■ **SELECTION**:
_ _ _ _ _ _ _
- Directed by: John van Bruggen
- Written by: Betty Quan
- Based on: Franklin the Turtle by Paulette Bourgeois Brenda Clark
- Produced by: Merle Anne Ridley
- Starring: Noah Reid Elizabeth Saunders (as Elizabeth Brown) Luca Perlman Kyle Fairlie Ali Mukaddam Olivia Garratt Shirley Douglas Kristen Bone Juan Chioran Paul Essiembre Jonathan Wilson Richard Newman Ruby Smith-Merovitz James Rankin Gary Krawford Valerie Boyle Adrian Truss Elizabeth Hanna Catherine Disher Paul Haddad Jim Jones Debra McGrath Annick Obonsawin
- Music by: Ray Parker Tom Szczesniak
- Production company: Nelvana
- Distributed by: Kaboom! Entertainment Universal Pictures Home Entertainment
- Release date: October 17, 2000;
- Running time: 77 minutes
- Country: Canada
- Language: English

= Franklin and the Green Knight =

Franklin and the Green Knight (also known as Franklin and the Green Knight: The Movie) is a 2000 Canadian animated adventure film directed by John van Bruggen and written by Betty Quan. The first Franklin film, Franklin and the Green Knight was released direct-to-video on October 17, 2000, and was later released on DVD. The film has a runtime of 77 minutes and follows Franklin setting out to help spring arrive with the help of his friend, Snail. It has since aired on Noggin and Nick Jr. in the United States in 2004, and Canada's Family Channel.
_ _ _ _ _ _ _
■ **SUPPLIED DATA**:
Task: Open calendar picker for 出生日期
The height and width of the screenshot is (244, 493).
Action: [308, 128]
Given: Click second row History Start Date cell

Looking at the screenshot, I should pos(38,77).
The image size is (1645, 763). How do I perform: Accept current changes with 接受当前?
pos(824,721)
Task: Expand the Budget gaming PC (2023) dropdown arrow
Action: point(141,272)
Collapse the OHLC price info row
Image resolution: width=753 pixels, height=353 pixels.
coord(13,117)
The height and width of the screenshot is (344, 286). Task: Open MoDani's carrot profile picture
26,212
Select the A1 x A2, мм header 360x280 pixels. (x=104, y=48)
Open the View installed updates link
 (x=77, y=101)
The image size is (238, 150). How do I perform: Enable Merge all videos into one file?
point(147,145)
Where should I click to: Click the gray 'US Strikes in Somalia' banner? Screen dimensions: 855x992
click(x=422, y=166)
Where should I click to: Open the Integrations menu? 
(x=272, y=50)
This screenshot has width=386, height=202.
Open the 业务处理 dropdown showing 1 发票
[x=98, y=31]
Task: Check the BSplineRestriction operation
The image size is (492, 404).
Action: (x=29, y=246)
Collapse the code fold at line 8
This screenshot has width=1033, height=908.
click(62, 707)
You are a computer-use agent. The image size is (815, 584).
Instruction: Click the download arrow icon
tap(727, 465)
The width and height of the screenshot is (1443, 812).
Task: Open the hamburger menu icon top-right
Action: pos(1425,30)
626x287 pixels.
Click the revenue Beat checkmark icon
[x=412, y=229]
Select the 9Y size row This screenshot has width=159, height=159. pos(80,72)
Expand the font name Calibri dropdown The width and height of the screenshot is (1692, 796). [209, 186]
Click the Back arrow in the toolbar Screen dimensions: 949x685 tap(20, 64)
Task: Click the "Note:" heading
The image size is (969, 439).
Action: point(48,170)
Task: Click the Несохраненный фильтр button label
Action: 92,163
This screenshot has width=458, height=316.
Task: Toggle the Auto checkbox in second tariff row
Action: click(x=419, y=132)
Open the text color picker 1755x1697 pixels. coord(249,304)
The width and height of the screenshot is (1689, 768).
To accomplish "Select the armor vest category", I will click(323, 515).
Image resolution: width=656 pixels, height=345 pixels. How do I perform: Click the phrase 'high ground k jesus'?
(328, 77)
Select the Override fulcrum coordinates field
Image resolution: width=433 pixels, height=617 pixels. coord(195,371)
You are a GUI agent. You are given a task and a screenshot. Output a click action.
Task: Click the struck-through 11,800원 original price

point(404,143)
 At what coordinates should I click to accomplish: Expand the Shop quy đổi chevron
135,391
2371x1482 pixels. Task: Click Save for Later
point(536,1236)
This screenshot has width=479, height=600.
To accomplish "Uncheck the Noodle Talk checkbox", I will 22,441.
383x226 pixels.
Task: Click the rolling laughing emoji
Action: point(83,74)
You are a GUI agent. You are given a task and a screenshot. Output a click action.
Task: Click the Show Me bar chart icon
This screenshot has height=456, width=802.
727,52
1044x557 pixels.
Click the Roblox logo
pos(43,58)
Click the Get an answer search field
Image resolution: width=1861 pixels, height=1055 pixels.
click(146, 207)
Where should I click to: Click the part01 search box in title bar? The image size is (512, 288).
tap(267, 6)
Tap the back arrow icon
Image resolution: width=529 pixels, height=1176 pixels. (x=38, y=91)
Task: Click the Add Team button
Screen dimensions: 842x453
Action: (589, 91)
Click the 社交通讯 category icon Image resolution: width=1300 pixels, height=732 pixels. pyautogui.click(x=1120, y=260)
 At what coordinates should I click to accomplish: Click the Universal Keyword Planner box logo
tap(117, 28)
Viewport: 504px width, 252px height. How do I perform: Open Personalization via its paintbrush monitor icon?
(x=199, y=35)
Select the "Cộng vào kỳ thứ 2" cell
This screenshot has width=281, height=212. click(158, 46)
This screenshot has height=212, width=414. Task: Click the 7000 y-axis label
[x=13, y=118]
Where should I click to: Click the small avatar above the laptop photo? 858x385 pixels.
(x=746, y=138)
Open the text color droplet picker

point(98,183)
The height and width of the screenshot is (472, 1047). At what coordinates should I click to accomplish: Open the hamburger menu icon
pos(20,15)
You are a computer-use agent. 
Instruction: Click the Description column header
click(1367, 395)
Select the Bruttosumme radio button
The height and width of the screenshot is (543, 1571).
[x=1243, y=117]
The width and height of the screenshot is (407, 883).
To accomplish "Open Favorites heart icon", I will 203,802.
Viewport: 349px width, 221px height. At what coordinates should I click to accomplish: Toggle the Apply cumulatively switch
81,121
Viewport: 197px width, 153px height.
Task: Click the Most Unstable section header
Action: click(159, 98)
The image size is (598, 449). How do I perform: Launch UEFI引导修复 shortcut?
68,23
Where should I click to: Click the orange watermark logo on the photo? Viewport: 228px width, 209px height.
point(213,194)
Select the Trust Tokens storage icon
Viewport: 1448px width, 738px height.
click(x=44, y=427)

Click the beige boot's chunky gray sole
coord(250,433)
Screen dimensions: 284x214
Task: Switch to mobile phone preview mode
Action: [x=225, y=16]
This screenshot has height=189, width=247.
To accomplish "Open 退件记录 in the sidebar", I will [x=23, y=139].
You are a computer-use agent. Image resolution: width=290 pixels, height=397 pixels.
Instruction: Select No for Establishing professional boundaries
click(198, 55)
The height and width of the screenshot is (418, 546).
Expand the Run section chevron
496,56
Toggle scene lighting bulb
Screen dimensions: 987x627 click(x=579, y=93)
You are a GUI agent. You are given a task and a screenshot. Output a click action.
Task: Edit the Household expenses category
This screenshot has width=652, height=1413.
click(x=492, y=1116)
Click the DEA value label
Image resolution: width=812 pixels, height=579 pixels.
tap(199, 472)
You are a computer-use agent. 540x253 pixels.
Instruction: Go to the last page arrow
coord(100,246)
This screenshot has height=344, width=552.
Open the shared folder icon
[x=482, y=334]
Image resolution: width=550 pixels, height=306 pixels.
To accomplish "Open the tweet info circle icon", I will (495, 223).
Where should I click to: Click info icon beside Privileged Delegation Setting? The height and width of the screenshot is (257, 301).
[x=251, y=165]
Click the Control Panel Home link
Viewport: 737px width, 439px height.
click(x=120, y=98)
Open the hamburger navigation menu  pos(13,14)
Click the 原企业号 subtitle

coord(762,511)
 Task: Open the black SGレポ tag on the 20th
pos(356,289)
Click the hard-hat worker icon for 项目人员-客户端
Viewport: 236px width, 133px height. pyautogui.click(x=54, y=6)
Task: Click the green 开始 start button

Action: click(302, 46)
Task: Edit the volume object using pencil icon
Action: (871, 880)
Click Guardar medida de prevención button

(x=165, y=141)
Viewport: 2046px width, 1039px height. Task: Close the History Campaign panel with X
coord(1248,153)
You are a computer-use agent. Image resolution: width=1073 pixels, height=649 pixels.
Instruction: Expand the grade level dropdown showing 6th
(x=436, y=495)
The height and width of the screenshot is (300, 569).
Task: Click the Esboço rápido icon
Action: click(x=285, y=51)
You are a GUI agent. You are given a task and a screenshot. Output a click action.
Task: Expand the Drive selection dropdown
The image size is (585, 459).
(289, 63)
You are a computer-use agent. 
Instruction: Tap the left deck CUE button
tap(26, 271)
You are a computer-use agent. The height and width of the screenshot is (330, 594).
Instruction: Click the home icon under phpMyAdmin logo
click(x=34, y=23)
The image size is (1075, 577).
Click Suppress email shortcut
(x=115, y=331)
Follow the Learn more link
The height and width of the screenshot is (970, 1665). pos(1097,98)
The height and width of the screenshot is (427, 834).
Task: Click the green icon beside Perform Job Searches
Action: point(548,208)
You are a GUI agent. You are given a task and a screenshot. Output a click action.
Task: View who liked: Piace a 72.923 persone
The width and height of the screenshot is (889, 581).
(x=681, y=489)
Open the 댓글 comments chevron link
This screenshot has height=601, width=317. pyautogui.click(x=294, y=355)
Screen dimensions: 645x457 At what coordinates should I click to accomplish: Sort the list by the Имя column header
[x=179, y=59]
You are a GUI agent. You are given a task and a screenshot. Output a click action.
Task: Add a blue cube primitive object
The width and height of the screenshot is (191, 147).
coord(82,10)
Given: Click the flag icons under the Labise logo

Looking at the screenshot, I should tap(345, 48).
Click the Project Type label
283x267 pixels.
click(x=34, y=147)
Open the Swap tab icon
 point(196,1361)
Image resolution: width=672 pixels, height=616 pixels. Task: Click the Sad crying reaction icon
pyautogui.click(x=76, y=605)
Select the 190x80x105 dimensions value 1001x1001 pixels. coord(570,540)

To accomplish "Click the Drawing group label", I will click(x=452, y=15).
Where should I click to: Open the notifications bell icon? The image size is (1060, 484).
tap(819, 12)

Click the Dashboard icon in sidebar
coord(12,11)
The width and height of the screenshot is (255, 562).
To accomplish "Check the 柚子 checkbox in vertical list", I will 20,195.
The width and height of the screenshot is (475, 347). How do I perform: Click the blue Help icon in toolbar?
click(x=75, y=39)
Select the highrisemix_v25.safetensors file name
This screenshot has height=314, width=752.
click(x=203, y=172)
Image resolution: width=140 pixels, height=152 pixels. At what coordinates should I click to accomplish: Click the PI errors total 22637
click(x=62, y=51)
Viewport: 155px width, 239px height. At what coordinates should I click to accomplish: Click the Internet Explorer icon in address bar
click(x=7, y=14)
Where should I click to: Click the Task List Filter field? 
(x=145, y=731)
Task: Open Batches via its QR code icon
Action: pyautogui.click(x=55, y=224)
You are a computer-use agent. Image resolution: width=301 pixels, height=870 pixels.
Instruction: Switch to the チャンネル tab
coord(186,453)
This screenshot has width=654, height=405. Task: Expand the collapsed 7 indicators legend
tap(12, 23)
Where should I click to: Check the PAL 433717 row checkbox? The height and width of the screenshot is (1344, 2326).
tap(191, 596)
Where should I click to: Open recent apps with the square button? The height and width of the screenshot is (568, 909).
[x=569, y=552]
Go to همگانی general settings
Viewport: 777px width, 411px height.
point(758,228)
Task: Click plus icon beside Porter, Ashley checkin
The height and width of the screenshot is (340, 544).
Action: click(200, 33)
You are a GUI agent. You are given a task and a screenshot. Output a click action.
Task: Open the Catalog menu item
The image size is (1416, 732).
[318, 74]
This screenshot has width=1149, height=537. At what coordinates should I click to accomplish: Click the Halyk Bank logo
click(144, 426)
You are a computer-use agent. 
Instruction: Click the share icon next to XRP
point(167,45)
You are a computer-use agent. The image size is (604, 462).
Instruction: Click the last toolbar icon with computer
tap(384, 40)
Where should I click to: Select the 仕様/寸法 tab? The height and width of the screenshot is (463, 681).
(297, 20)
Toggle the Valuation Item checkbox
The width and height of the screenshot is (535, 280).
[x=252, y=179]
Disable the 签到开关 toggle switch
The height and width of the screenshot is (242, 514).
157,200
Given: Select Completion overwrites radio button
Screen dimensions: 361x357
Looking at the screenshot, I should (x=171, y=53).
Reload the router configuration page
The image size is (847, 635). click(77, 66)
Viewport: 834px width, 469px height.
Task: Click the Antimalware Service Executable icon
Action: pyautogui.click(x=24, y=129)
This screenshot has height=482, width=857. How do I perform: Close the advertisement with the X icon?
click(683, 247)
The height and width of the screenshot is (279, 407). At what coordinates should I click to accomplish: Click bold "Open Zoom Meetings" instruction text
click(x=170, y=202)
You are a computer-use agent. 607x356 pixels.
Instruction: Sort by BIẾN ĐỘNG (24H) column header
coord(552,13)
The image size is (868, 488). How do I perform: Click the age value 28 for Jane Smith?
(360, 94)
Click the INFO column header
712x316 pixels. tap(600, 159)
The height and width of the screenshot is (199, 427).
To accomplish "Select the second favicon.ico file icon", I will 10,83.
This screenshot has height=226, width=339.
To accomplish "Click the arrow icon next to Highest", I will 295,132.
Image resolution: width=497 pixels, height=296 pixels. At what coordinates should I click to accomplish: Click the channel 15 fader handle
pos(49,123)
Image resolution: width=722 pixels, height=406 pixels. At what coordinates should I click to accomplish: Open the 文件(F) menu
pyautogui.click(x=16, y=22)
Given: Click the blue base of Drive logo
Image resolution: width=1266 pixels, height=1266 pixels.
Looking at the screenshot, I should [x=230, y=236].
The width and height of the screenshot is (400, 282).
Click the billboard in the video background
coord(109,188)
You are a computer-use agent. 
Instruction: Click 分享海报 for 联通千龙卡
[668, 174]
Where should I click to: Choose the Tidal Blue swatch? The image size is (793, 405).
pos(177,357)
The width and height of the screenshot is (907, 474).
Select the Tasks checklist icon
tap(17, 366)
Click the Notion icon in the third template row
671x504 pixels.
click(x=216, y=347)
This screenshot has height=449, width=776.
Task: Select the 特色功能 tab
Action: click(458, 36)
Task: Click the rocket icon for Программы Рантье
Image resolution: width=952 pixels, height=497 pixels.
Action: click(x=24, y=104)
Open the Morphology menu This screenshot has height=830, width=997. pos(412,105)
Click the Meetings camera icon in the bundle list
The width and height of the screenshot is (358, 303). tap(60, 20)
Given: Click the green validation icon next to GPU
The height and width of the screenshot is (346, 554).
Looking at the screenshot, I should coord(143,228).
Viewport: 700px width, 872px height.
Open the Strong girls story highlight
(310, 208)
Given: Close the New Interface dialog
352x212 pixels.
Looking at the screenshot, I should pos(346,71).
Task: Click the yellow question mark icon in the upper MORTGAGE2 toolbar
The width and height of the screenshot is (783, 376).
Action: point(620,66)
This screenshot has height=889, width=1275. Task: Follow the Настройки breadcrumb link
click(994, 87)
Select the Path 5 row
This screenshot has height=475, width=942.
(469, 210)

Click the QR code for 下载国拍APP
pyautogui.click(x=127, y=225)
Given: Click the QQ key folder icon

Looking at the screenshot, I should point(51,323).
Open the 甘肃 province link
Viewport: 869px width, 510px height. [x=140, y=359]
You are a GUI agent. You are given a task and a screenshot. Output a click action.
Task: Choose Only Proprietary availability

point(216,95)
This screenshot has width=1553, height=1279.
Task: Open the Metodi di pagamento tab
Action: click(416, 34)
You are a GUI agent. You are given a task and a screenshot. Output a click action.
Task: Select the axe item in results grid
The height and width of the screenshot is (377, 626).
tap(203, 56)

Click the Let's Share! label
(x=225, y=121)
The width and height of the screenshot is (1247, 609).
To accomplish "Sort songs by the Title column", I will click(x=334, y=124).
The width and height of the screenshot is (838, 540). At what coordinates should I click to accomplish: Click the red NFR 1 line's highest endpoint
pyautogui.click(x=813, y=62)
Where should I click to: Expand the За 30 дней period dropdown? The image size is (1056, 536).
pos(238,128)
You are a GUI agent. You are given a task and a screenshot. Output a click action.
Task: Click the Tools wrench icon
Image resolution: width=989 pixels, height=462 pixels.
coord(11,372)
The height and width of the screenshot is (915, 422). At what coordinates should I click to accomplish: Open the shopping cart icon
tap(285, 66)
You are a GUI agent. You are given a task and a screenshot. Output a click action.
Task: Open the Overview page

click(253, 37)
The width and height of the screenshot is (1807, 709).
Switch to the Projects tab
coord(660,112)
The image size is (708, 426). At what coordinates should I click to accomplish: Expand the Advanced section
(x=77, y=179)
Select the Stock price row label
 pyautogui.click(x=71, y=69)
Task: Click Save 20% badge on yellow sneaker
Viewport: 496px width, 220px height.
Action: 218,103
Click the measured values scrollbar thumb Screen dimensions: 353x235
_ _ _ _ _ _ _
■ **SET TASKS**:
1. Summarize the article on Franklin and the Green Knight in two sentences.
2. Reproduce the article on Franklin and the Green Knight from "Franklin and the Green Knight (also" up to and including "Canada's Family Channel.".
The records have no connection to the article on Franklin and the Green Knight.

■ **ANSWERS FOR THE EXERCISE**:
1. Franklin and the Green Knight is a 2000 Canadian animated adventure film, directed by John van Bruggen and written by Betty Quan, in which Franklin sets out to help spring arrive with the help of his friend Snail. The first Franklin film, it was released direct-to-video on October 17, 2000, later came out on DVD, and has aired on Noggin and Nick Jr. in the United States and on Canada's Family Channel.

2.
Franklin and the Green Knight (also known as Franklin and the Green Knight: The Movie) is a 2000 Canadian animated adventure film directed by John van Bruggen and written by Betty Quan. The first Franklin film, Franklin and the Green Knight was released direct-to-video on October 17, 2000, and was later released on DVD. The film has a runtime of 77 minutes and follows Franklin setting out to help spring arrive with the help of his friend, Snail. It has since aired on Noggin and Nick Jr. in the United States in 2004, and Canada's Family Channel.